◆ ACTION ITEM
Select all lines in the records that include "panel".

◆ DATASET CONTENT
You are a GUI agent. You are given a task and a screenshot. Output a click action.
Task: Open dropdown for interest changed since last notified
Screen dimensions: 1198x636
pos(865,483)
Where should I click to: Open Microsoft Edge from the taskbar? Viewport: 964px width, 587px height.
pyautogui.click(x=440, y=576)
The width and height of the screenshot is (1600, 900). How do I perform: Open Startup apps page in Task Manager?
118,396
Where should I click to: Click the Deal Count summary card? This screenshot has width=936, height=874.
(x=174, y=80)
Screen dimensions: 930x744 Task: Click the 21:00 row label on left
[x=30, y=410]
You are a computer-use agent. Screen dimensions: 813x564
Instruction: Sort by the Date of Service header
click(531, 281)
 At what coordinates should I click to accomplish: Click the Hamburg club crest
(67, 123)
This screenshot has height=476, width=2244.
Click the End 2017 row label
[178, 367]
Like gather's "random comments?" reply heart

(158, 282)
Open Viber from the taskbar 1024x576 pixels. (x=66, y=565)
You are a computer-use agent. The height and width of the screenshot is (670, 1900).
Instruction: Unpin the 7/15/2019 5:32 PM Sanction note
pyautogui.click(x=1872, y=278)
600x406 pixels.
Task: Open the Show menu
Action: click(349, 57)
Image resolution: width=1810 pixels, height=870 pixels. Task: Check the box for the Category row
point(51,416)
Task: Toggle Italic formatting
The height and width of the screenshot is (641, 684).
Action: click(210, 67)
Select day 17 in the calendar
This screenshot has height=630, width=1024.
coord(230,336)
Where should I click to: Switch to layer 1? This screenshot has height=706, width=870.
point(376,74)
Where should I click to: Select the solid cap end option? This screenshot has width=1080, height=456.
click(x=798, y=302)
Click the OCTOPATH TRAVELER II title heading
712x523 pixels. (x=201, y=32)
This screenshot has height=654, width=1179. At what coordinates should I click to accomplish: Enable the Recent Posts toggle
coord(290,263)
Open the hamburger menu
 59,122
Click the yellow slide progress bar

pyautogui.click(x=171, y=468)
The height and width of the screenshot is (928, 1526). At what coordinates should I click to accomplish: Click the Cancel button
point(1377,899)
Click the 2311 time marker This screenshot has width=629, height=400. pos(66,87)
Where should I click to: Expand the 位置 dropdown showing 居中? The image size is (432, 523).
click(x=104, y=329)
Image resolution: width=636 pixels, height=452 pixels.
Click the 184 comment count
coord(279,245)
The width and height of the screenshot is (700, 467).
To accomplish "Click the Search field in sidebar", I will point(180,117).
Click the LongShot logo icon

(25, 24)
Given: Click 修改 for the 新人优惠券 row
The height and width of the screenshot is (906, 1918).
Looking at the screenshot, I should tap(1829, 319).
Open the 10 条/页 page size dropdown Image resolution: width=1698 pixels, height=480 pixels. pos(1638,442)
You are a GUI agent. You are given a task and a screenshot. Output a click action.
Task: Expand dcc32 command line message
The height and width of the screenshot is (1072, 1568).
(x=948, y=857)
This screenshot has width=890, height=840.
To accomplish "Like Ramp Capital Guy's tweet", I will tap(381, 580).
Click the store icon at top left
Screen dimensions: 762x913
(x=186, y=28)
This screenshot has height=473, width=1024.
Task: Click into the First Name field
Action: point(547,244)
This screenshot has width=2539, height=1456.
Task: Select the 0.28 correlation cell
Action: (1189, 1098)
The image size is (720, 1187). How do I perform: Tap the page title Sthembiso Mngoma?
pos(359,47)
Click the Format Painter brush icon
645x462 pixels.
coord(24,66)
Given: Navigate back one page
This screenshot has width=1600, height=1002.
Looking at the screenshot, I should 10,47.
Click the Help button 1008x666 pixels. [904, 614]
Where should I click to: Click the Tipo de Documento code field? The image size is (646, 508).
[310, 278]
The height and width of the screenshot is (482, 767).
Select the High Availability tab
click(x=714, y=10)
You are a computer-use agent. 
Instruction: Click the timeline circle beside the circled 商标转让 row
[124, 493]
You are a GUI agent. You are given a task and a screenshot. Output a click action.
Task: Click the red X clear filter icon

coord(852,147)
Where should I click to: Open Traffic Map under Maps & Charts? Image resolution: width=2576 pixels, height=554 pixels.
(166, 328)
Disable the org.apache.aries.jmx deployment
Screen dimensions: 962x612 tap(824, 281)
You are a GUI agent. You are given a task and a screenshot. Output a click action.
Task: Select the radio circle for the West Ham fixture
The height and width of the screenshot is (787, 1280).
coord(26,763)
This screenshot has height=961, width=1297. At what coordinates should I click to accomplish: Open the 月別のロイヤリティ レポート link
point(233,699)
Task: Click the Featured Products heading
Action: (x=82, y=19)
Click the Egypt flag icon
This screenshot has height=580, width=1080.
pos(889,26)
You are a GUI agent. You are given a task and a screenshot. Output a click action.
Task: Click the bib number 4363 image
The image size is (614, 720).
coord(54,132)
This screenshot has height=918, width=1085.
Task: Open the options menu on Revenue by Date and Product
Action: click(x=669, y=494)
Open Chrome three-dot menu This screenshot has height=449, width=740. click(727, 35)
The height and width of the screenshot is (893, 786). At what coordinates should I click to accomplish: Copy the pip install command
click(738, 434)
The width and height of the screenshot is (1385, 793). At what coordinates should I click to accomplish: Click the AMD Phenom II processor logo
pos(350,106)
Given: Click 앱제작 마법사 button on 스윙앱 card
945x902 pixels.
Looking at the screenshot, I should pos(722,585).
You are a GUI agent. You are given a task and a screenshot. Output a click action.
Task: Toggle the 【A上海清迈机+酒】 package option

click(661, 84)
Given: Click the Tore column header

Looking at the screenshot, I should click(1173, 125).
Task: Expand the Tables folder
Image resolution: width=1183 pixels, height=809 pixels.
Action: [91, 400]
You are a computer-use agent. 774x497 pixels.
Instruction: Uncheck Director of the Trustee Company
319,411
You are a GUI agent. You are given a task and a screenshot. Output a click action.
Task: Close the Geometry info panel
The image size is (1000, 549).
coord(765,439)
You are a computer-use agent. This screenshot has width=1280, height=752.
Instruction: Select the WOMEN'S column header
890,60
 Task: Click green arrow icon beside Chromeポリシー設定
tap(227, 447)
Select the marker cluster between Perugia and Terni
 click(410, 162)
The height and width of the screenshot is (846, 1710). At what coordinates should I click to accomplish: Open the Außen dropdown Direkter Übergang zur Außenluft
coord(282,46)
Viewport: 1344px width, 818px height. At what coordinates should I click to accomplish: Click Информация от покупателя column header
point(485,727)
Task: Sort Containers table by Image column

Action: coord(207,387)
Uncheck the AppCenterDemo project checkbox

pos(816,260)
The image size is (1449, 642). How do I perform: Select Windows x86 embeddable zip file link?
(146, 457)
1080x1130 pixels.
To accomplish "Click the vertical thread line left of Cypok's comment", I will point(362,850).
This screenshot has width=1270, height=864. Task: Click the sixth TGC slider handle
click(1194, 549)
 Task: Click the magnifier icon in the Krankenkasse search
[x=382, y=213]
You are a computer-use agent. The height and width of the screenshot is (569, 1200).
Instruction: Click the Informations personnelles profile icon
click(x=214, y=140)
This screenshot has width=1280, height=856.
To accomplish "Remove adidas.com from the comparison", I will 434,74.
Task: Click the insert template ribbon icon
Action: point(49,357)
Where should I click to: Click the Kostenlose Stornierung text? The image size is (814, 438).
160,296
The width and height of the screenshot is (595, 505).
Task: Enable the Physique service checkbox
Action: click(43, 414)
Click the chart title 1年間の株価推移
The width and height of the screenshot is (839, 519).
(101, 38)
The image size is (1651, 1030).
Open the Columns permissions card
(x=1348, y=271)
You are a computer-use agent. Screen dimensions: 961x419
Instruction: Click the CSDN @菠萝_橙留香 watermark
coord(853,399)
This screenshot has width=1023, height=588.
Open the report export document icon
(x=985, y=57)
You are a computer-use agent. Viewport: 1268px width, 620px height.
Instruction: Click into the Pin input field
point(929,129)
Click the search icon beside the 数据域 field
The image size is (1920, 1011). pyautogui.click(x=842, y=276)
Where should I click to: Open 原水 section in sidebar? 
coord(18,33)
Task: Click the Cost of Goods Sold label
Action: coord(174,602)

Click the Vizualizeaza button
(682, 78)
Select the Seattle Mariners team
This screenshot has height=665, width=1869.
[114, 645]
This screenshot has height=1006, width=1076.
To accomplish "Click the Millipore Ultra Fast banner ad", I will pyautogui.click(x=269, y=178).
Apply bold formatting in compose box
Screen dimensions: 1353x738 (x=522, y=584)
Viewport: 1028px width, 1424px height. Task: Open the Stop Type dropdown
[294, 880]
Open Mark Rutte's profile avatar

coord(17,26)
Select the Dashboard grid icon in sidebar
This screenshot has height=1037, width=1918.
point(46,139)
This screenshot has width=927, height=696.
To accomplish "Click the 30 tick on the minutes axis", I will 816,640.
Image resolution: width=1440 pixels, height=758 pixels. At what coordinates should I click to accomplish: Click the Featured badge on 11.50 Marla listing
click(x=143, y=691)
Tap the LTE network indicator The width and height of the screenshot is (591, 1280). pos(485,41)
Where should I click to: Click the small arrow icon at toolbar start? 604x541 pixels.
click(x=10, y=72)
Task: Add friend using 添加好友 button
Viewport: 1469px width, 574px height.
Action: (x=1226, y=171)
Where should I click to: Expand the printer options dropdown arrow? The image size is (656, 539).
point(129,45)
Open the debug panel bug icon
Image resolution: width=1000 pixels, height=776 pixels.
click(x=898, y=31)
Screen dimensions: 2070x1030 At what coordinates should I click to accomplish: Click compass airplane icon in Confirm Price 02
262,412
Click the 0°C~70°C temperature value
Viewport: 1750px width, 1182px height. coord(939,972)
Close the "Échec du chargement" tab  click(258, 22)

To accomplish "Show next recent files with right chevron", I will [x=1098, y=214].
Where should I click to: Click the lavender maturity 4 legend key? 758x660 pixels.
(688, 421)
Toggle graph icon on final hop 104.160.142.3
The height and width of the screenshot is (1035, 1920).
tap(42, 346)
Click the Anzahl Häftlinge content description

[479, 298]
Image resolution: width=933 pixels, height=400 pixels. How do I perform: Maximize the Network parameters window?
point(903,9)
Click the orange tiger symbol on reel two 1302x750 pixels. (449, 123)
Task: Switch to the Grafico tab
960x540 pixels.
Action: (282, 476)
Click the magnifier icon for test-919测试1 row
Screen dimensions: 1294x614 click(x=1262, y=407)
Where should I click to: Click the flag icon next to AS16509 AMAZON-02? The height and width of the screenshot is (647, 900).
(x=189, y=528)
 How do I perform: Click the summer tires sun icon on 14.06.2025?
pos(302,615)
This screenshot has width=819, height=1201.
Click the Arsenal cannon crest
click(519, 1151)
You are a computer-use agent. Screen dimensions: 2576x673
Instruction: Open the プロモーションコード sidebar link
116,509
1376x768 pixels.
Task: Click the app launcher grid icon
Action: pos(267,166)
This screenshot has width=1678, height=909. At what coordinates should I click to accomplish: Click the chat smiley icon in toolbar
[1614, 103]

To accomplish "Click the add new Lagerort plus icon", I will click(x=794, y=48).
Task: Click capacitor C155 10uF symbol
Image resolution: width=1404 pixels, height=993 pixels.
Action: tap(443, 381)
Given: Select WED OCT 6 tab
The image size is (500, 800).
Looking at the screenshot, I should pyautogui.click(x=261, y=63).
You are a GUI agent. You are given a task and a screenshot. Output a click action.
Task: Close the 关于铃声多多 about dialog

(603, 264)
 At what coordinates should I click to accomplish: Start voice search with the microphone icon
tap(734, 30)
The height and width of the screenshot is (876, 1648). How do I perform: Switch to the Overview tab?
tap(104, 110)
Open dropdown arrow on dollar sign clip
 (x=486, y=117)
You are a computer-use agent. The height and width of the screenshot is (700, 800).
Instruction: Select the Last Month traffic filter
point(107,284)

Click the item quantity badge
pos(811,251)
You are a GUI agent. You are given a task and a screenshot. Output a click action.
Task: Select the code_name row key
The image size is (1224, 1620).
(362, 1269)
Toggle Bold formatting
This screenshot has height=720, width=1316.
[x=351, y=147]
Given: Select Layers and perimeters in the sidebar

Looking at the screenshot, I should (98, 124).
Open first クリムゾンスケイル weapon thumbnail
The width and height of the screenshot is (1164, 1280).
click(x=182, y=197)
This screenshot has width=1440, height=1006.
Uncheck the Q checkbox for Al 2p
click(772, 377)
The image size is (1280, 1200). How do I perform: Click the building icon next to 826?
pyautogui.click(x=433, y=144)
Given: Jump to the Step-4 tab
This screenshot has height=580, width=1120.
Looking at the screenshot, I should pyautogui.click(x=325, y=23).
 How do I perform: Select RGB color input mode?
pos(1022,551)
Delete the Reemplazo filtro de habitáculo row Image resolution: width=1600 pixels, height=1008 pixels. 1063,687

◆ EXERCISE RESULT
Task: Close the Geometry info panel
Open the debug panel bug icon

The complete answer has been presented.